TASK BRIEF.
Reproduce the listing in full. Keep every character unchanged.
= = = =
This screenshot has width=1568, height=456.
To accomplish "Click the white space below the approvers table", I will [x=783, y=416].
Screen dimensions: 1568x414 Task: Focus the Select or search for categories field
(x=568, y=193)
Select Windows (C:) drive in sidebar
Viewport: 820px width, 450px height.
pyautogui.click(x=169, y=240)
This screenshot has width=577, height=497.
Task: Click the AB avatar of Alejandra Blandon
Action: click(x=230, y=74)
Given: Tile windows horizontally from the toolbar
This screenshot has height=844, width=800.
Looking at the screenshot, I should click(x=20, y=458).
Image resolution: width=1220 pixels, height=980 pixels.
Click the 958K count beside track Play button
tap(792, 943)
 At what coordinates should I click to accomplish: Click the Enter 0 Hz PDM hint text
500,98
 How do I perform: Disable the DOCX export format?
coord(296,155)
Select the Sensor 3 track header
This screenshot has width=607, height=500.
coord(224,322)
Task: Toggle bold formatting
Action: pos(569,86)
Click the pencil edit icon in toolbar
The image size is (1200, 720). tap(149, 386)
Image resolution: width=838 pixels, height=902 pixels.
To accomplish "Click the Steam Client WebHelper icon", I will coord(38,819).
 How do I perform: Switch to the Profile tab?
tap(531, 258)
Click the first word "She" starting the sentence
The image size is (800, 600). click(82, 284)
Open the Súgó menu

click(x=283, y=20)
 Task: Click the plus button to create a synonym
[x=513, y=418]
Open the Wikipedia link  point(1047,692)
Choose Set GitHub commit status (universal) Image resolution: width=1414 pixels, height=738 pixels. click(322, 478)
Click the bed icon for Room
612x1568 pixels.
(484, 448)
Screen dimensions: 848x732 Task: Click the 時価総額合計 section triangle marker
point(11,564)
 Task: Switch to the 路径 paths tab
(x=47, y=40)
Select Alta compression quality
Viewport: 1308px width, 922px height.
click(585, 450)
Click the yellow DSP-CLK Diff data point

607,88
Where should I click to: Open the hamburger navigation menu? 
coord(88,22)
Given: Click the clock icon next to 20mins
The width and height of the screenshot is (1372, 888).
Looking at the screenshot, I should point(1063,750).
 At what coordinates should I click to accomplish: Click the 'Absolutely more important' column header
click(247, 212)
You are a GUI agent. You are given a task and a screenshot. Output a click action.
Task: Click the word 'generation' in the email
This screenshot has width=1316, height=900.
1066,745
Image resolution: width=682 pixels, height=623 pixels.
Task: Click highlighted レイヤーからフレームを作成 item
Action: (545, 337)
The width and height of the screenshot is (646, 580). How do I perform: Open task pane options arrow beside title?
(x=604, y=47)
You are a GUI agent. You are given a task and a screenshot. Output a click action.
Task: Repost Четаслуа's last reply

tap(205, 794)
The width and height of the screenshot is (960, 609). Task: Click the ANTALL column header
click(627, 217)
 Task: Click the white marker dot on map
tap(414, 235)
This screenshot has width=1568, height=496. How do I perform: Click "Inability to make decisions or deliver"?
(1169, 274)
= = = =
RESPONSE FOR THIS EXERCISE.
This screenshot has width=1568, height=456.
To accomplish "Click the white space below the approvers table", I will [x=783, y=416].
Screen dimensions: 1568x414 Task: Focus the Select or search for categories field
(x=568, y=193)
Select Windows (C:) drive in sidebar
Viewport: 820px width, 450px height.
pyautogui.click(x=169, y=240)
This screenshot has width=577, height=497.
Task: Click the AB avatar of Alejandra Blandon
Action: click(x=230, y=74)
Given: Tile windows horizontally from the toolbar
This screenshot has height=844, width=800.
Looking at the screenshot, I should click(x=20, y=458).
Image resolution: width=1220 pixels, height=980 pixels.
Click the 958K count beside track Play button
tap(792, 943)
 At what coordinates should I click to accomplish: Click the Enter 0 Hz PDM hint text
500,98
 How do I perform: Disable the DOCX export format?
coord(296,155)
Select the Sensor 3 track header
This screenshot has width=607, height=500.
coord(224,322)
Task: Toggle bold formatting
Action: pos(569,86)
Click the pencil edit icon in toolbar
The image size is (1200, 720). tap(149, 386)
Image resolution: width=838 pixels, height=902 pixels.
To accomplish "Click the Steam Client WebHelper icon", I will coord(38,819).
 How do I perform: Switch to the Profile tab?
tap(531, 258)
Click the first word "She" starting the sentence
The image size is (800, 600). click(82, 284)
Open the Súgó menu

click(x=283, y=20)
 Task: Click the plus button to create a synonym
[x=513, y=418]
Open the Wikipedia link  point(1047,692)
Choose Set GitHub commit status (universal) Image resolution: width=1414 pixels, height=738 pixels. click(322, 478)
Click the bed icon for Room
612x1568 pixels.
(484, 448)
Screen dimensions: 848x732 Task: Click the 時価総額合計 section triangle marker
point(11,564)
 Task: Switch to the 路径 paths tab
(x=47, y=40)
Select Alta compression quality
Viewport: 1308px width, 922px height.
click(585, 450)
Click the yellow DSP-CLK Diff data point

607,88
Where should I click to: Open the hamburger navigation menu? 
coord(88,22)
Given: Click the clock icon next to 20mins
The width and height of the screenshot is (1372, 888).
Looking at the screenshot, I should point(1063,750).
 At what coordinates should I click to accomplish: Click the 'Absolutely more important' column header
click(247, 212)
You are a GUI agent. You are given a task and a screenshot. Output a click action.
Task: Click the word 'generation' in the email
This screenshot has width=1316, height=900.
1066,745
Image resolution: width=682 pixels, height=623 pixels.
Task: Click highlighted レイヤーからフレームを作成 item
Action: (545, 337)
The width and height of the screenshot is (646, 580). How do I perform: Open task pane options arrow beside title?
(x=604, y=47)
You are a GUI agent. You are given a task and a screenshot. Output a click action.
Task: Repost Четаслуа's last reply

tap(205, 794)
The width and height of the screenshot is (960, 609). Task: Click the ANTALL column header
click(627, 217)
 Task: Click the white marker dot on map
tap(414, 235)
This screenshot has width=1568, height=496. How do I perform: Click "Inability to make decisions or deliver"?
(1169, 274)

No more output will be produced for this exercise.